I do differ from you about difference as I have worked in inequalities in various forms for a lot of my career. It is now widely accepted that we will just exacerbate inequalities if we just make everything open to everybody. Disabled people need special access toilets. Kids in poor areas need outreach and more provision in education to even hope to have more of a level playing field than those in better areas.
As an example, take the NHS. Free to all at the point of care. What a fantastic institution. Anyone can access and it is ‘colour/inequalities blind’ as it were. However even that isn’t. Some very good studies around this, very well respected - see the Marmot Reports if you are interested.
Take visiting the GP. No-one should be discriminated against you say? No GP would be consciously discriminating. Anyone can turn up. It’s free. And yet when studied, middle class people get see for longer appointments, get referred to specialists more often and receive more than those who are poorer. Ethnic minorities, particularly those most at risk such as refugees and women (who often don’t have as much English as men when newly arrived) face huge barriers to basic healthcare, such as even visiting the GP. There are also considerations of religion, of single sex spaces, of physical access, of cultural access.
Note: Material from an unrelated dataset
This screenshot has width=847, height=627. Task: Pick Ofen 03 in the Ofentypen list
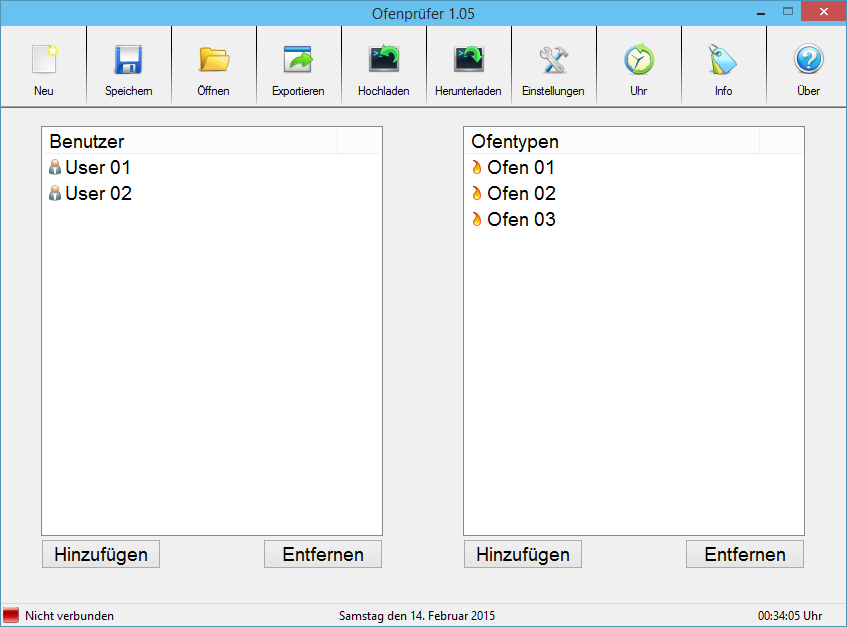click(x=521, y=220)
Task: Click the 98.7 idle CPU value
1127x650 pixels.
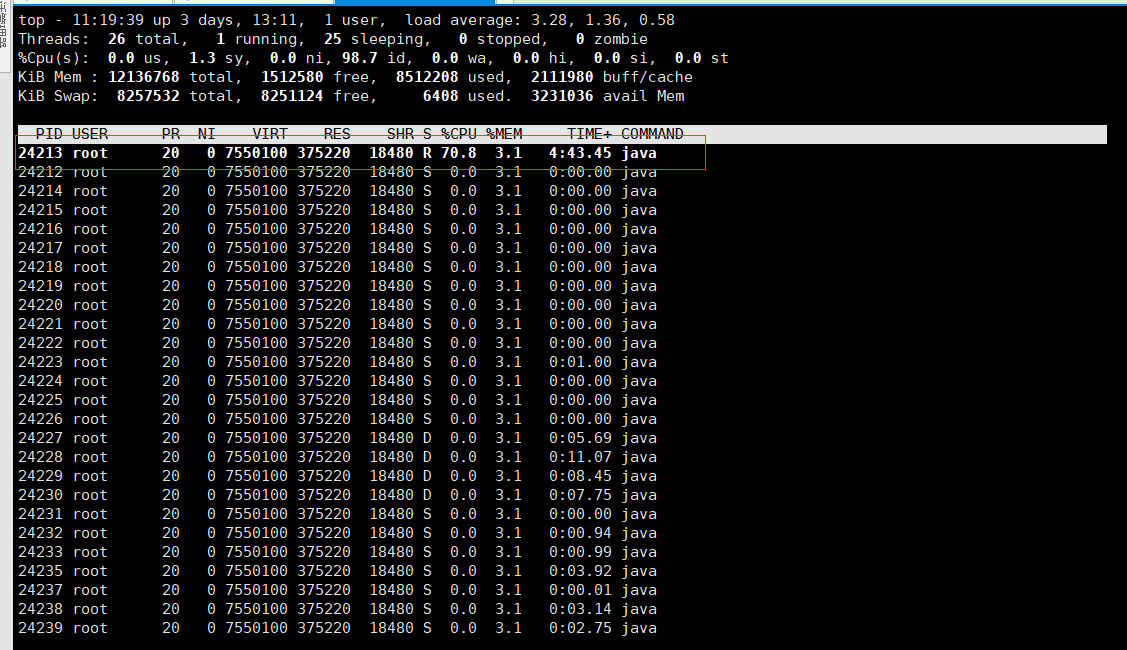Action: pyautogui.click(x=360, y=58)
It’s not always perfect but the NHS, as well as other major institutions, make great efforts to address these barriers. There are options to ask for a female GP. Translation services. Disabled access. Outreach into deprived areas to increase take up of health services and health promotion going into these areas.
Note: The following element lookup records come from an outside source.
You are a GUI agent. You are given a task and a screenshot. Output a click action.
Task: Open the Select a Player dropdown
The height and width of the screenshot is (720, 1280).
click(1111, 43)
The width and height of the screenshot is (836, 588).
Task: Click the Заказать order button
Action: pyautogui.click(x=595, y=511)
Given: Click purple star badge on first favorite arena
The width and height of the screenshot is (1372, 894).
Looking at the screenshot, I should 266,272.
It is recognized as incredibly important to do this as the people most at risk of ill health are the most deprived and the most vulnerable. This includes women, different races, the disabled, those with mental ill health, those poorer, those suffering domestic abuse. And these are the people who experience most difficulties accessing even our wonderful free, open NHS healthcare.
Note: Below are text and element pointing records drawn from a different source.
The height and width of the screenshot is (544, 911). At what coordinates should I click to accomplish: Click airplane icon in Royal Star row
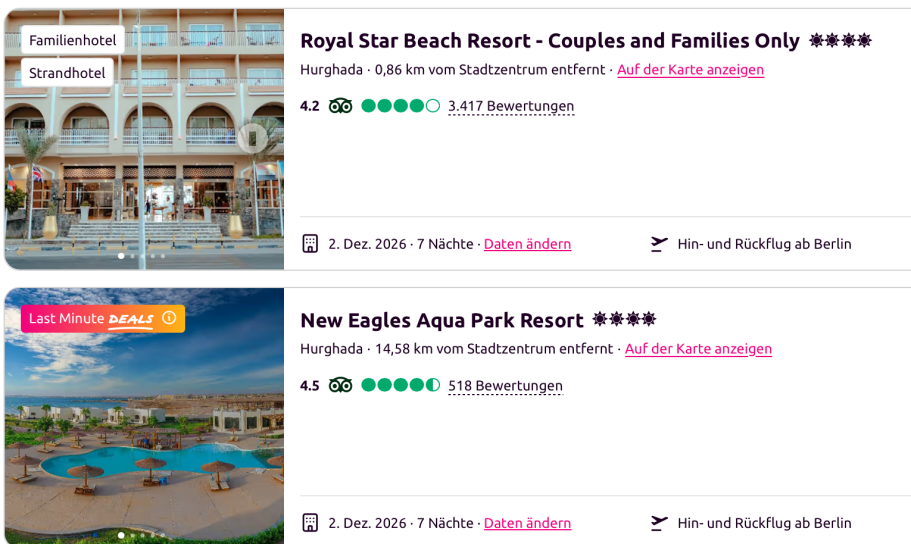point(659,244)
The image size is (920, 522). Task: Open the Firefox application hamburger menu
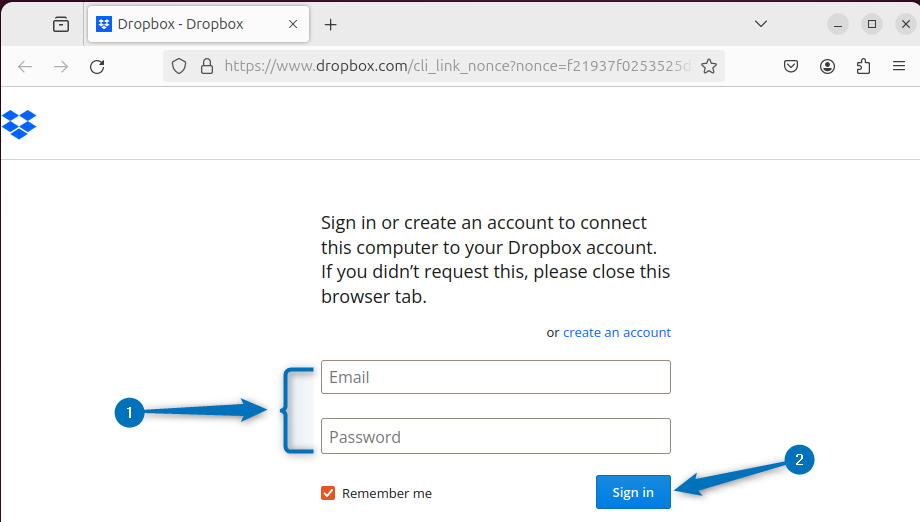[899, 67]
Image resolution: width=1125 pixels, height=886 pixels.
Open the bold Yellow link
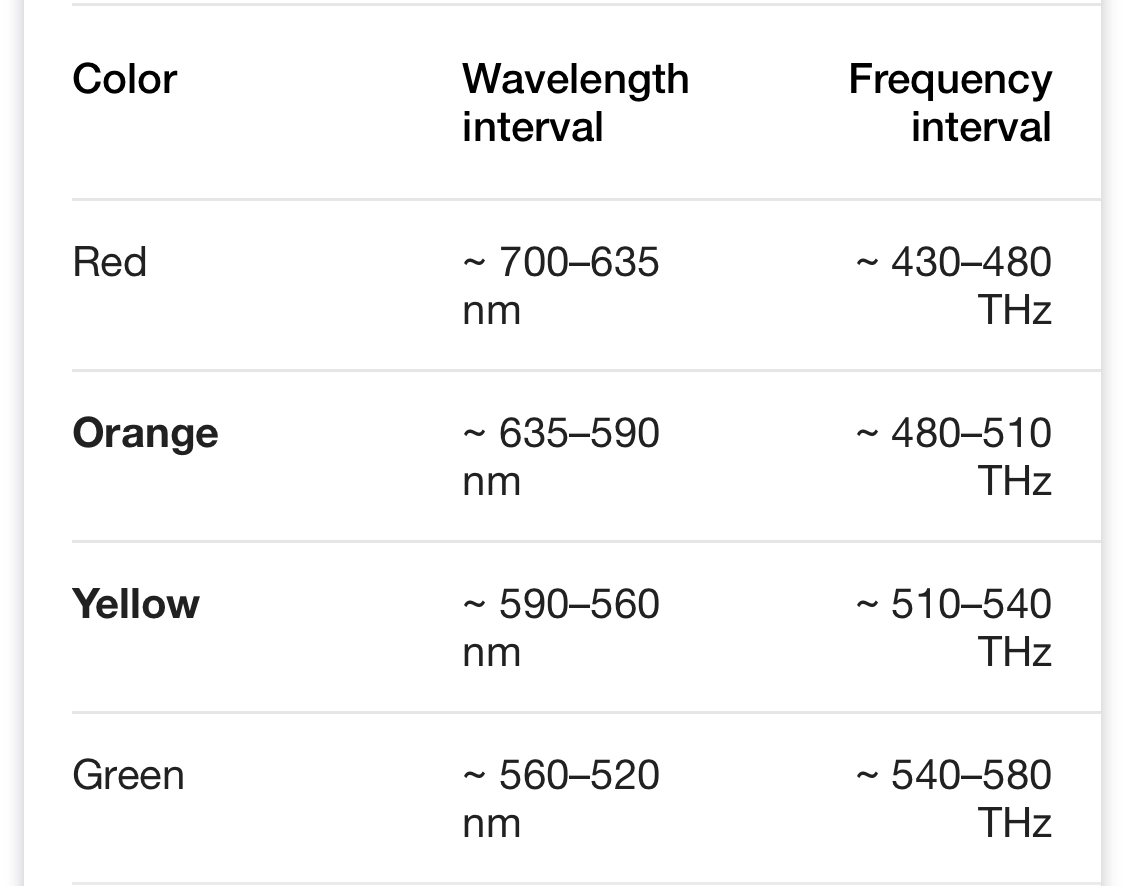point(136,604)
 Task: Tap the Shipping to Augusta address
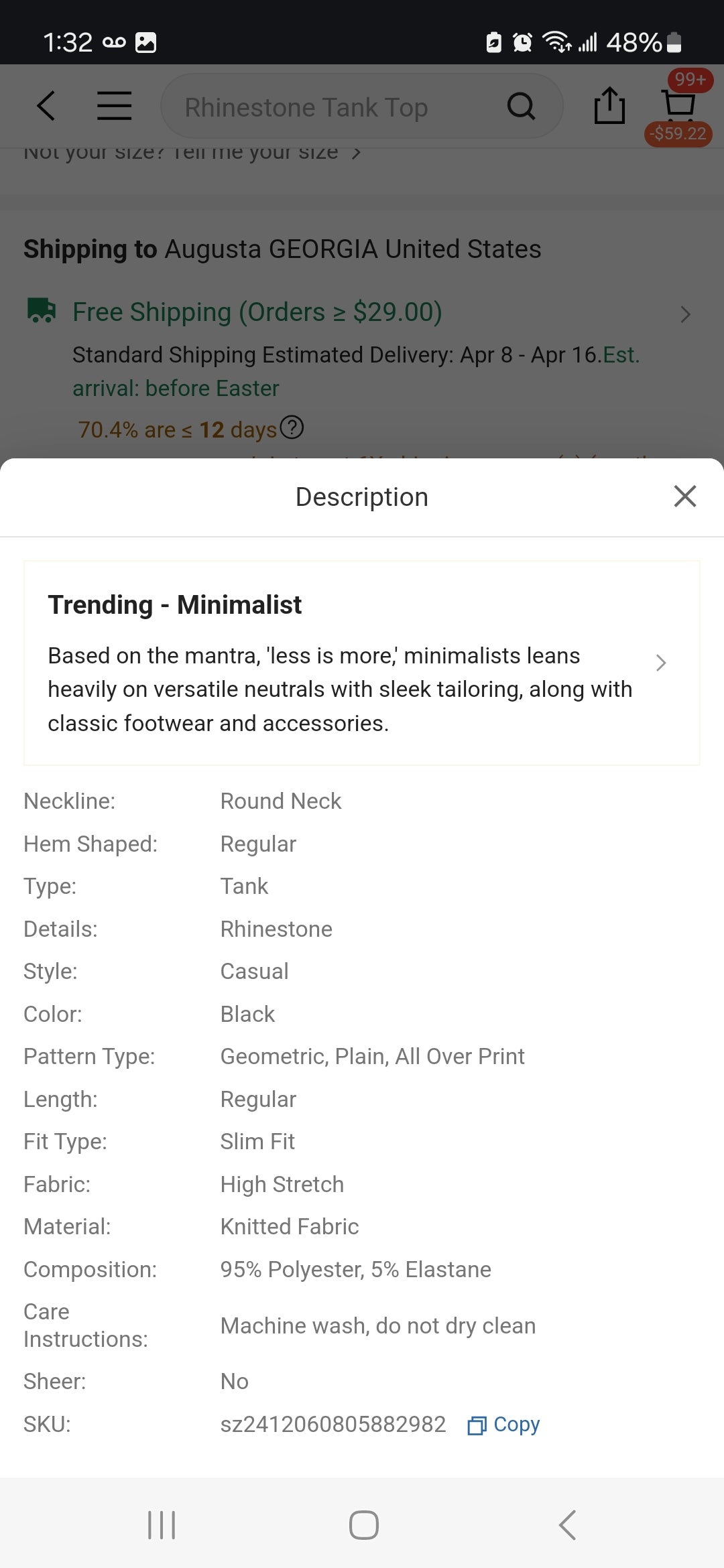point(282,249)
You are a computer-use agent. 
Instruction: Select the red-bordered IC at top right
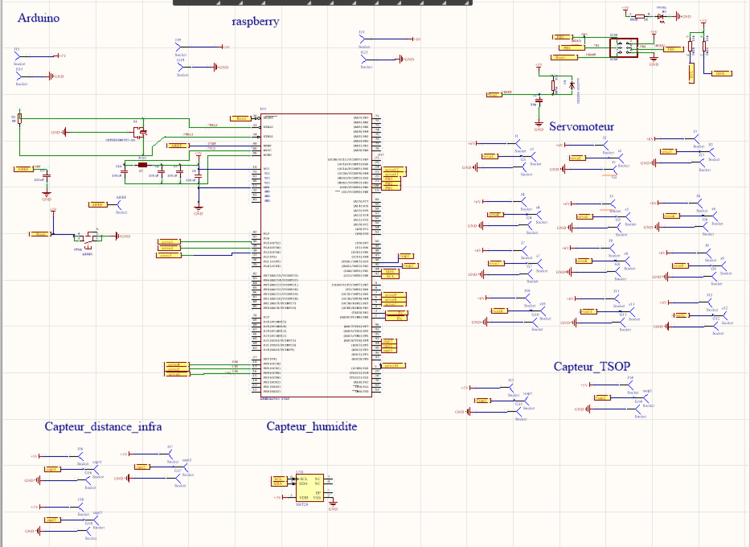coord(623,47)
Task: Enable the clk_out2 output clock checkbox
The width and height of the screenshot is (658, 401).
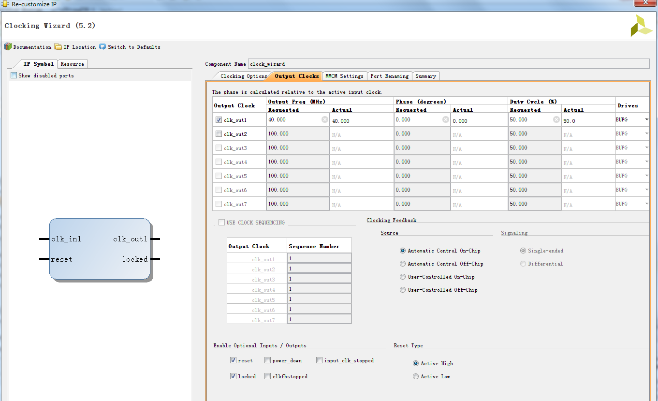Action: (219, 133)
If we knock down these ‘labels’ and say well anyone can be a woman, a different race, disabled, mentally ill, poor etc... then we are no longer able as a society to reduce inequalities. We become a more unequal society, and we squash those in need.
So anyone who shuts down any of these is directly collapsing one of the pillars to help reduce inequality, keep society healthy in mind and body and ensure our society ‘levels the playing field’. There can’t be a justification for knocking that down. A women’s refuge for example is trying to level the playing field for extremely vulnerable women, their need to have a women only refuge that is safe is the absolute priority.